The Education Department previously required ITT Tech to hold $94 million in order to pay for loan forgiveness in the event that the school collapsed. But that appears to be well-below the estimated cost of loan forgiveness, so taxpayers will be on the hook for the remaining costs.
What’s worse is that the $460 million amount only accounts for “active students.” It does not include former students who have completed their course of study and are asking for loan forgiveness based on the premise that ITT Tech defrauded them.
Those claims appear as “borrow defense to repayment” in the court documents, which show that students currently owe more than $3.3 billion in federal loans that could be covered by fraud claims. In the filing, the Education Department that it “continues to receive and review applications” for this type of claim, but does not say whether it intends to forgive those loans.
Throughout its lifetime, ITT Technical Institute relied heavily on federal loans for money. In 2015, an estimated 70 percent of the school’s revenue came from federal financial aid funds. ITT’s own documents showed that its tenuous bachelor’s degrees were sold for as much as $90,000 while the school was in operation. When sanctions were levied against the college’s use of federal loan money, experts correctly called it a “death sentence.”

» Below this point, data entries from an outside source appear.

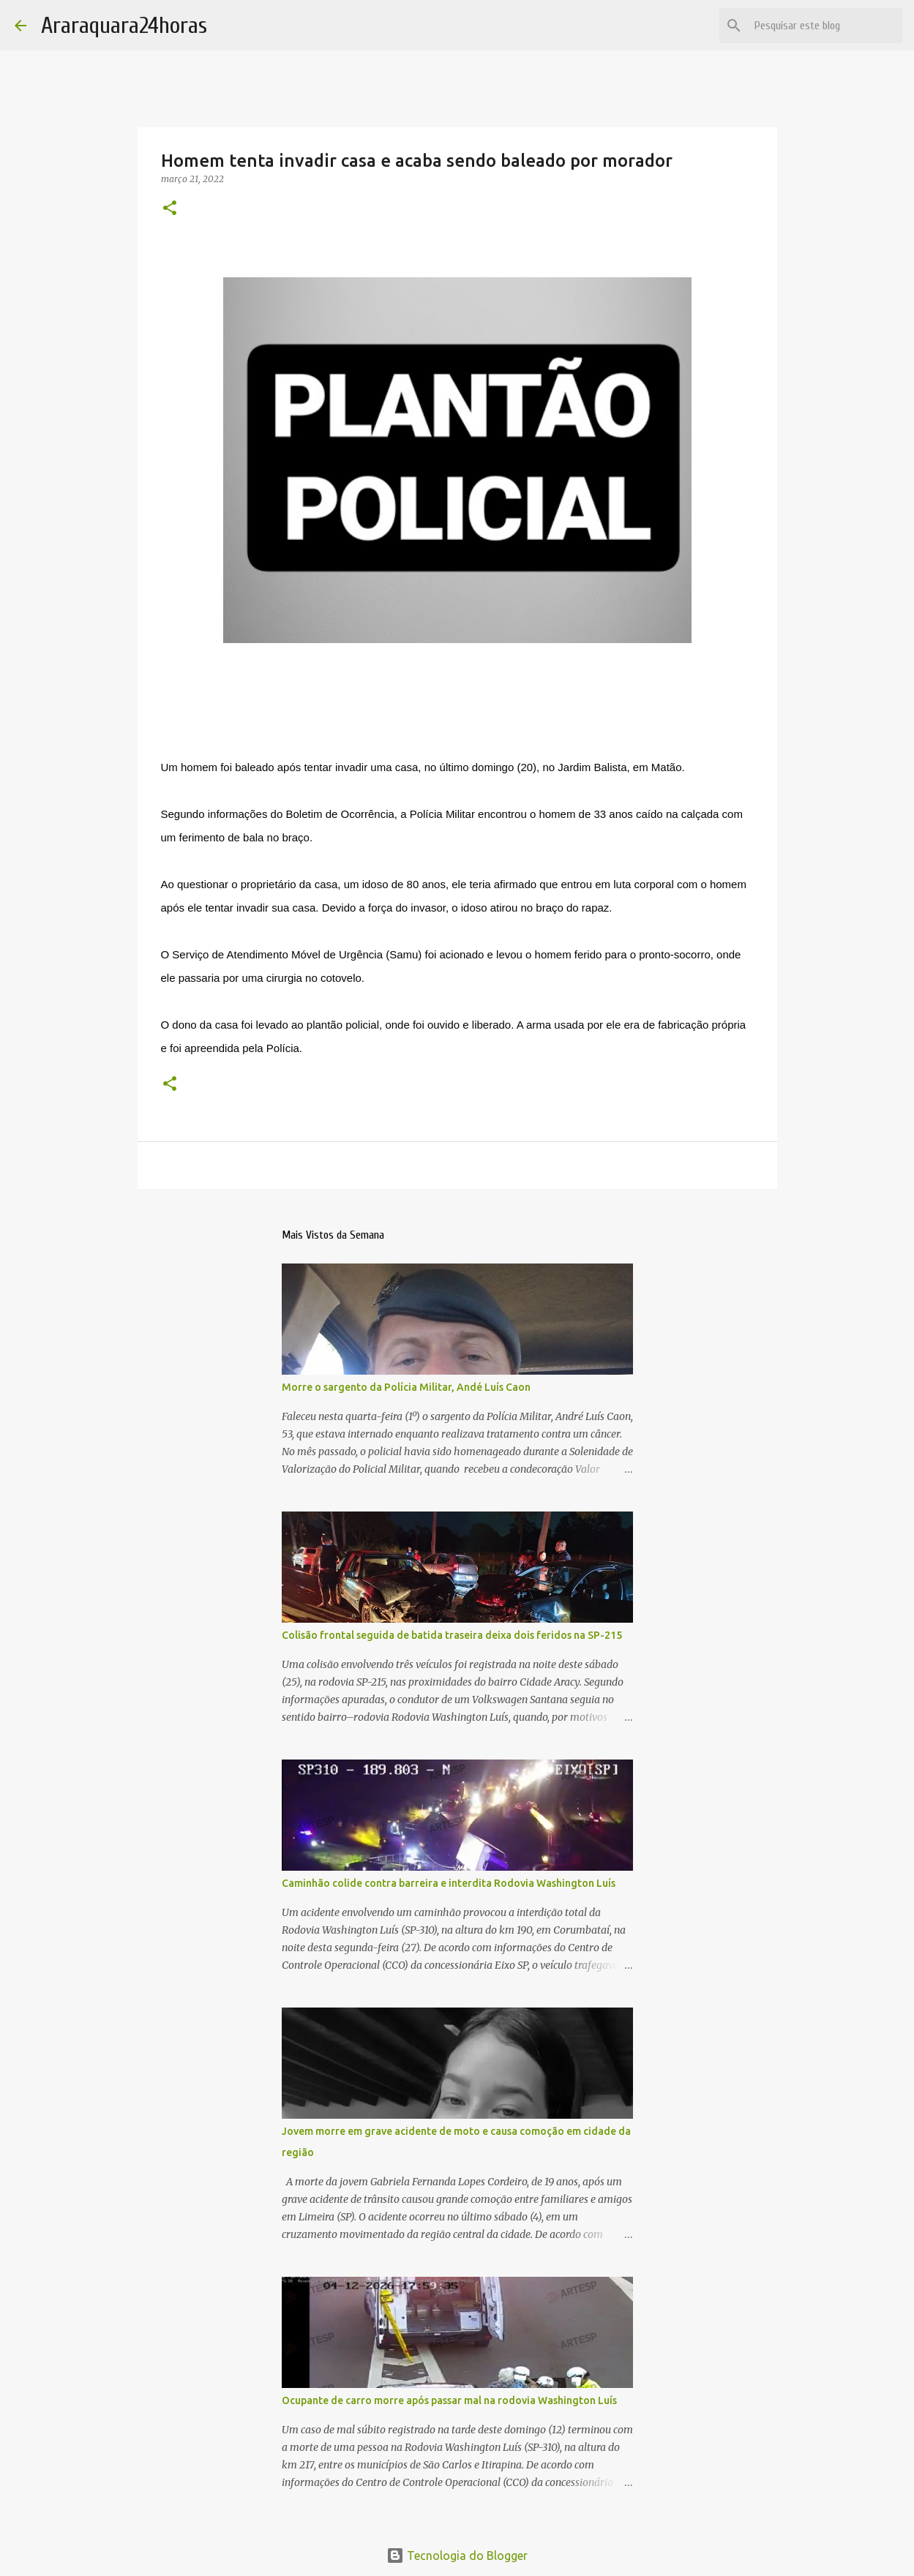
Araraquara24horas (124, 25)
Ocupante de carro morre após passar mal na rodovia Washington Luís (449, 2400)
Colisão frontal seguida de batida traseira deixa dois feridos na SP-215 (452, 1635)
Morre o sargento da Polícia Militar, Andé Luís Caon (406, 1387)
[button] (170, 209)
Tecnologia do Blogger (457, 2555)
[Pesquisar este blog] (825, 25)
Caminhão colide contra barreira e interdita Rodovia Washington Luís (448, 1883)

Perhaps what’s most terrifying about this ongoing saga is that for-profit schools have been given a new life under Secretary of Education Betsy DeVos, who is an advocate of for-profit education programs. Stock prices of for-profit education companies like DeVry, Grand Canyon Education, and Strayer have surged since Election Day, and many investors believe President Trump will roll back regulations against the for-profit education industry.
Regardless, taxpayers are on the hook for the hundreds of millions—and potentially billions—that these programs have cost unwitting students. Somehow, that is not enough to former ITT Tech CEO Kevin Modany, who claims he’s owed $3.3 million in severance and deferred compensation. While it’s completely absurd, it wouldn’t be the first time that a failed CEO received millions for fucking up.